◆ Work to be completed ◆
Rewrite the part of the listing that opens with the line containing "Image resolution: width=2482" and closes with the line containing "Action: (1992, 101)", both included, as a Markdown table with the columns Row and Text. Number each line in Row, put the line itself in Text, and leave out blank lines.

◆ Exercise data ◆
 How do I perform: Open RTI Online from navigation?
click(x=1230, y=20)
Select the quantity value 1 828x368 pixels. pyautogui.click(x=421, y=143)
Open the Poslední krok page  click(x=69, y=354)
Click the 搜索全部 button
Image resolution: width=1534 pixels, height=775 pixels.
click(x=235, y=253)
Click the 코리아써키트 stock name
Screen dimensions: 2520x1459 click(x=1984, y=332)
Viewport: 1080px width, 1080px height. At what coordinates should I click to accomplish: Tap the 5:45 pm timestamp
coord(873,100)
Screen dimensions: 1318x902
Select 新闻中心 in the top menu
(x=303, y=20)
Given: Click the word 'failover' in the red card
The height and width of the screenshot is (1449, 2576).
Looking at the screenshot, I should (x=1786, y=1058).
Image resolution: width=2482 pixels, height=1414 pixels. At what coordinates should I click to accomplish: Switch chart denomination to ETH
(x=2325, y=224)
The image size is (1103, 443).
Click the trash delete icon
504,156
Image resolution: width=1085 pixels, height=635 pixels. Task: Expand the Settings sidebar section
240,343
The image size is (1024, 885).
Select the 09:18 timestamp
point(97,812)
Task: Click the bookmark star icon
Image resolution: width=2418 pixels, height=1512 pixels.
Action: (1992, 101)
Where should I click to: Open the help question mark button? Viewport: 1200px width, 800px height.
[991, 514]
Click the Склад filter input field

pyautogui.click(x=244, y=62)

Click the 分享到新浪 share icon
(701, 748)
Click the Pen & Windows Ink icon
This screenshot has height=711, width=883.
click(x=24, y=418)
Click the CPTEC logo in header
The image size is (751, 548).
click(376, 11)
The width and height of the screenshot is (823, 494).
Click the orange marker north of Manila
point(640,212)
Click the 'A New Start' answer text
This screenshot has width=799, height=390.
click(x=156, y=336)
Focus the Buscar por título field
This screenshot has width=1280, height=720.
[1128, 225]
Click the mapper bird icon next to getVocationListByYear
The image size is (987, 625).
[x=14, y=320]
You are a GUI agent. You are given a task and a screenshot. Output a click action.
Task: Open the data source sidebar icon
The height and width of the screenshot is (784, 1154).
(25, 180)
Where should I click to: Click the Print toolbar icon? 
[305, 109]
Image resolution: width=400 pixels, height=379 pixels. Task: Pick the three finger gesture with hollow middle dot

◆ The response ◆
| Row | Text |
|---|---|
| 1 | Image resolution: width=2482 pixels, height=1414 pixels. At what coordinates should I click to accomplish: Switch chart denomination to ETH |
| 2 | (x=2325, y=224) |
| 3 | The image size is (1103, 443). |
| 4 | Click the trash delete icon |
| 5 | 504,156 |
| 6 | Image resolution: width=1085 pixels, height=635 pixels. Task: Expand the Settings sidebar section |
| 7 | 240,343 |
| 8 | The image size is (1024, 885). |
| 9 | Select the 09:18 timestamp |
| 10 | point(97,812) |
| 11 | Task: Click the bookmark star icon |
| 12 | Image resolution: width=2418 pixels, height=1512 pixels. |
| 13 | Action: (1992, 101) |